# 

## Redakcja

Zapraszamy do obejrzenia filmu na temat nowego dofinansowania dla właścicieli domów. Program "Ryś" to dopłaty do kredytów na termomodernizację domów  jednorodzinnych. O szczegółach programu dopłat "Ryś" mówi Paweł  Bartoszewski, Główny Specjalista z Departamentu Ochrony Klimatu  Narodowego Funduszu Ochrony Środowiska i Gospodarki Wodnej. 

 

Zobacz inne filmy murator.tv - Telewizji Budowlanej Muratora- to telewizja poradnikowa o Was i dla Was

----------


## kokosanka85

Bardzo ciekawy program. Bardzo mnie cieszy, że powstaje co raz więcej programów, które umożliwiają wymianę starych rozwiązań grzewczych, na nowe te bardziej przyjazne środowisku. Mówię tu między innymi o kotłach kondensacyjnych czy też pompach ciepła. :spam:

----------


## elrow23

no i ponowie program dla banków, czyli dopłaty do kredytów, a nie inwestycji.. a co jeżeli ja mam kasę w ręku, ale chciałbym z takiej dotacji skorzystać?

----------


## pecet0

program obejmuje termomodernizację tylko starego budownictwa?
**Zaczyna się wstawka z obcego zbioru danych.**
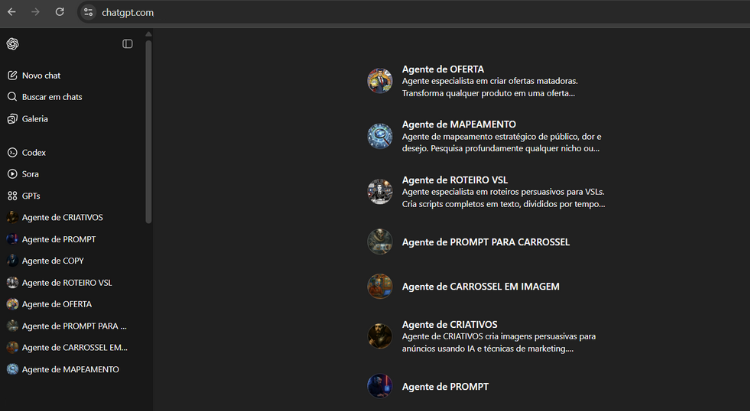
Task: Click the Agente de CRIATIVOS avatar in main list
Action: [x=380, y=335]

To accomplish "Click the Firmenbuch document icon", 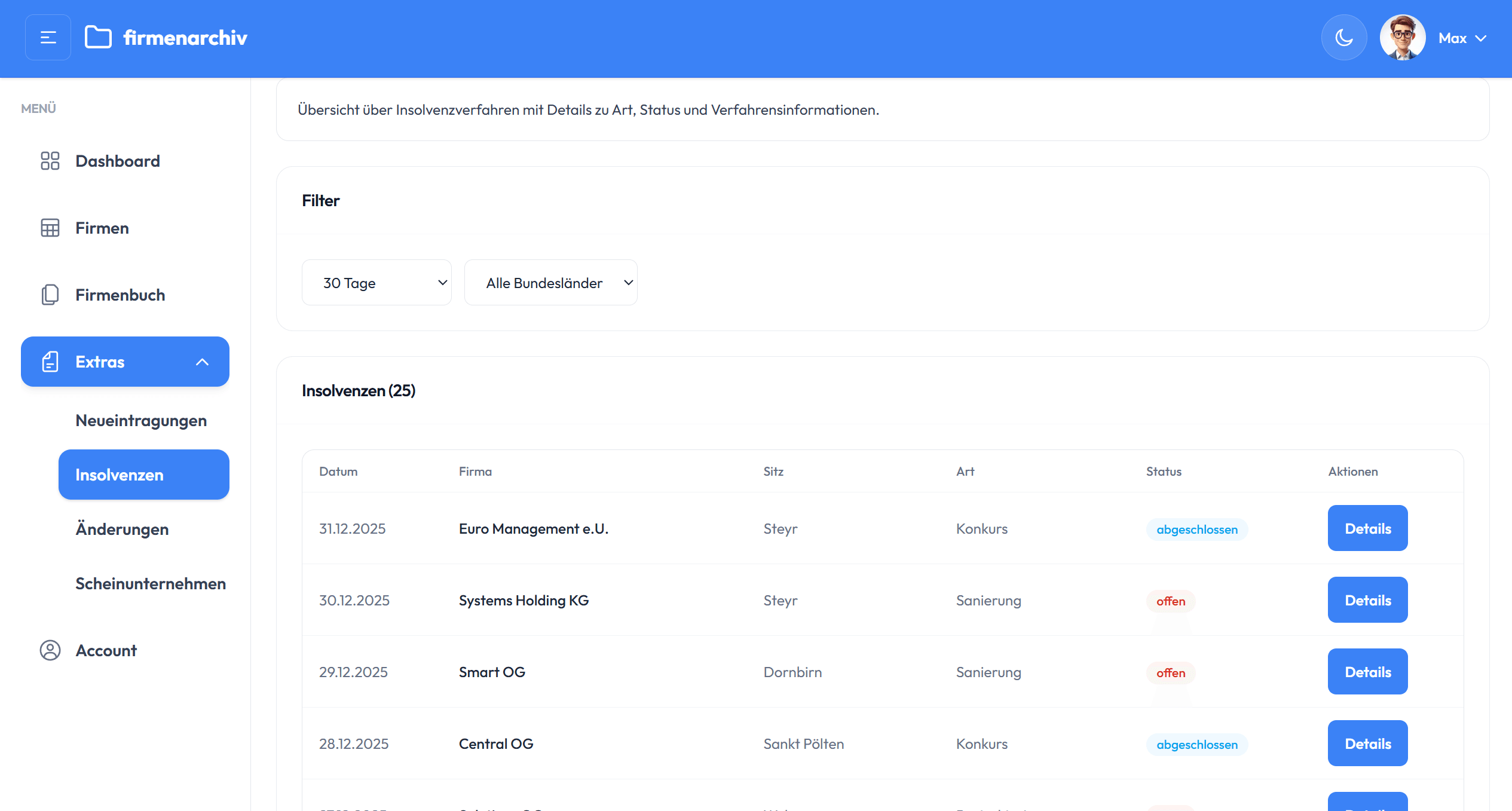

czy jak jest nowo powstający dom, ale jeszcze bez izolacji termicznej (mimo że jest założona w projekcie tylko jeszcze nie wykonana)   to w takim przypadku program też dotyczy takich przypadków? czy to się nie bierze pod uwagę?

----------


## wegus

Termomodernizacja czyli modernizacja nie budowa.

----------


## farmazon3000

> a co jeżeli ja mam kasę w ręku


zrób lokatę w banku, weź kredyt, weż dopłatę, spłacaj kredyt z lokaty

----------


## grociak

Witam,

Czy korzysta/korzysta ktoś z pomocy firmy dotacja.info?
Pomagają w ocenie energetycznej, składaniu wniosków, prawidłowym przebiegu całej inwestycji itd.
Oczywiście odpłatnie...

----------


## Konsultant Viessmann

Co do programu Ryś....
 Narodowym Funduszu Ochrony Środowiska i Gospodarki Wodnej trwa obecnie przegląd wszystkich programów, którego celem jest uporządkowanie obszarów wsparcia (z zachowaniem zasady pierwszeństwa wydatkowania środków unijnych, z jednoczesnym uwzględnieniem możliwości finansowych NFOŚiGW). W związku z tym – wbrew upowszechnianym „rewelacjom” medialnym – obecnie nie ma jeszcze decyzji, co do ostatecznego kształtu poszczególnych programów, w tym programów Ryś (termomodernizacja domów jednorodzinnych) i Kawka (likwidacja niskiej emisji).  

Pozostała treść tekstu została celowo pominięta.